In [78]:
import random
from enum import Enum
import numpy as np
import math
from collections import defaultdict


# 状態を表すクラス
class State():
    def __init__(self, row=-1, column=-1):
        self.column = column
        self.row = row

    # 状態の表現
    def repr(self):
        return "<State:[{}, {}]>".format(self.row, self.column)
    # クローン生成

    def clone(self):
        return State(self.row, self.column)
    # ハッシュ型のクローン?

    def __hash__(self):
        return hash((self.row, self.column))

    # 同値判定
    def __eq__(self, other):
        return self.row == other.row and self.column == other.column

# 行動の定義


class Action(Enum):
    UP = 0
    DOWN = 1
    LEFT = 2
    RIGHT = 3
    STAY = 4

# Agent_Base


class Agent():
    def __init__(self, env):
        self.observer = Observer(env)
        self.actions = env.actions

    def act(self, state):  # TODO 行動確率を返したい．行動を返す関数 & Plannerに行動選択も委託しよう
        a = random.choice(self.actions)
        return a

    def learn(self):  # TODO 学習方法について(引数には必要な要素) & Plannerに役割を分散できるか．
        pass


class MonteCarloAgent(Agent):

    def __init__(self, env, epsilon=0.1, gamma=0.9):
        super().__init__(env)
        self.epsilon = epsilon
        self.reward_log = []
        self.experience_log = []
        self.Q = defaultdict(lambda: [0] * len(self.actions))
        self.N = defaultdict(lambda: [0] * len(self.actions))
        self.gamma = gamma

    def act(self, now_state):  # epsilon-greedy
        if np.random.random() < self.epsilon:
            # ランダム行動選択
            return trans_a(np.random.randint(len(self.actions)))
        else:
            # 現時点の良い行動を選択
            if now_state in self.Q and sum(self.Q[now_state]) != 0:
                return trans_a(np.argmax(self.Q[now_state]))
            else:
                return trans_a(np.random.randint(len(self.actions)))
        

    def init_log(self):  # experienceの初期化
        self.experience_log = []

    def experience_add(self, now_state, action, reward):  # listにどんどんappendしていく
        #現在の状態からある行動によってどれだけの行動を得られたか
        self.experience_log.append({"state": now_state, "action": trans_aton(action), "reward": reward})
    
    def reward_add(self, reward):
        #reward_logに1エピソード分の報酬を追加
        self.reward_log.append(reward)

    def learn(self): #1エピソード終了後に発動
        for i, x in enumerate(self.experience_log):
            s, a = x["state"], x["action"]

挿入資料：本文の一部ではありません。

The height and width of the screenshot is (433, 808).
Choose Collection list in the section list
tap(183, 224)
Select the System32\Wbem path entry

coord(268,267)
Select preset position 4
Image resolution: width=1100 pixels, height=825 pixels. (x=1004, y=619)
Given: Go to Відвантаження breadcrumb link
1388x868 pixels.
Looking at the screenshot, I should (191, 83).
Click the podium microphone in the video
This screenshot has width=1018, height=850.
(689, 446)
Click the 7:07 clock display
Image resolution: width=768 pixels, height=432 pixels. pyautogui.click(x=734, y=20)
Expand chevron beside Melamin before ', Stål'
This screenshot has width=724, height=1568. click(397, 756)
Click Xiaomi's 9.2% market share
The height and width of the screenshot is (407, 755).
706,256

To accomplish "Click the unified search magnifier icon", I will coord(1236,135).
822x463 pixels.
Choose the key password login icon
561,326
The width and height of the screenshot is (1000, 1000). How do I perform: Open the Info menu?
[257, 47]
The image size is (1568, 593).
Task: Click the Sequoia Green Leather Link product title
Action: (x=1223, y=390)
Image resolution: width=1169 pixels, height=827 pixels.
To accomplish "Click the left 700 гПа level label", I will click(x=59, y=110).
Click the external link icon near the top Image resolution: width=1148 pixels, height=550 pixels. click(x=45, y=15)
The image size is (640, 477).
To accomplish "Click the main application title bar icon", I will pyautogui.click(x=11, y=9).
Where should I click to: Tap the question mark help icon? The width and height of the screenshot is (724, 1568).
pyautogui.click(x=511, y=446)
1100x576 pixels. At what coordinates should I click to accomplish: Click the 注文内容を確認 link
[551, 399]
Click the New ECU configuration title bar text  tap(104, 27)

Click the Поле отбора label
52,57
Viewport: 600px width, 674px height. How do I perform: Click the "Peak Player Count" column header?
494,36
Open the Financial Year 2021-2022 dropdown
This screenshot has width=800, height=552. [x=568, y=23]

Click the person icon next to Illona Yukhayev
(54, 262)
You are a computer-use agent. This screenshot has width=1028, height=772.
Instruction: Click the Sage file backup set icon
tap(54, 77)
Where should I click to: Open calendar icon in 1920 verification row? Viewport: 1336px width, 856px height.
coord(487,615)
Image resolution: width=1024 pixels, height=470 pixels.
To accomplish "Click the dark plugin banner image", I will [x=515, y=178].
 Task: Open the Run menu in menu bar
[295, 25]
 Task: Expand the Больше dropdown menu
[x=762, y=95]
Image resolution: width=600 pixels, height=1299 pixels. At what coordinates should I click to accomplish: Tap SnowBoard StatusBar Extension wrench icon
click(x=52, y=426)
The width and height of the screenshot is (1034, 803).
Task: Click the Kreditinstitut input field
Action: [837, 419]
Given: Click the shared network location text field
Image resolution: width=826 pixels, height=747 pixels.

            # Calculate discounted future reward of s.
            G, t = 0, 0
            for j in range(i, len(self.experience_log)):
                G += math.pow(self.gamma, t) * self.experience_log[j]["reward"]
                t += 1

            self.N[s][a] += 1  # count of s, a pair
            alpha = 1 / self.N[s][a]
            self.Q[s][a] += alpha * (G - self.Q[s][a])
            

def trans_ntoa(action_n):
    if action_n == 0:
        return Action.UP
    if action_n == 1:
        return Action.DOWN
    if action_n == 2:
        return Action.LEFT
    if action_n == 3:
        return Action.RIGHT
    if action_n == 4:
        return Action.STAY

def trans_aton(action):
    if action == Action.UP:
        return 0
    if action == Action.DOWN:
        return 1
    if action == Action.LEFT:
        return 2
    if action == Action.RIGHT:
        return 3
    if action == Action.STAY:
        return 4

# 環境の情報取得のためのクラス


class Observer():

    def __init__(self, env):
        self.env = env

    def get_state(self):  # 状態観測
        return self.env.agent_state

    def reset(self):
        # TODO
        pass

    def transform(self, state):  # 観測情報扱いやすい形に変換する
        # TODO
        pass


class Planner():

    def __init__(self):
        pass

    def learn(self, state, action, reward):  # 学習方法
        pass

    def policy(self):  # 行動選択
        pass


class LogShow():  # 記録用クラス

    def __init__(self, env):
        self.env = env
        pass

    def log_func(self):
        pass

    def show_q_value(self, Q):
        nrow = self.env.row_length
        ncol = self.env.column_length


In [83]:
#environment関連のクラス

#ライブラリimport
import numpy as np

class Maze():

    def __init__(self, grid):

        self.grid = grid
        
        self.agent_state = State()
        self.init_agent_state = State(0,0)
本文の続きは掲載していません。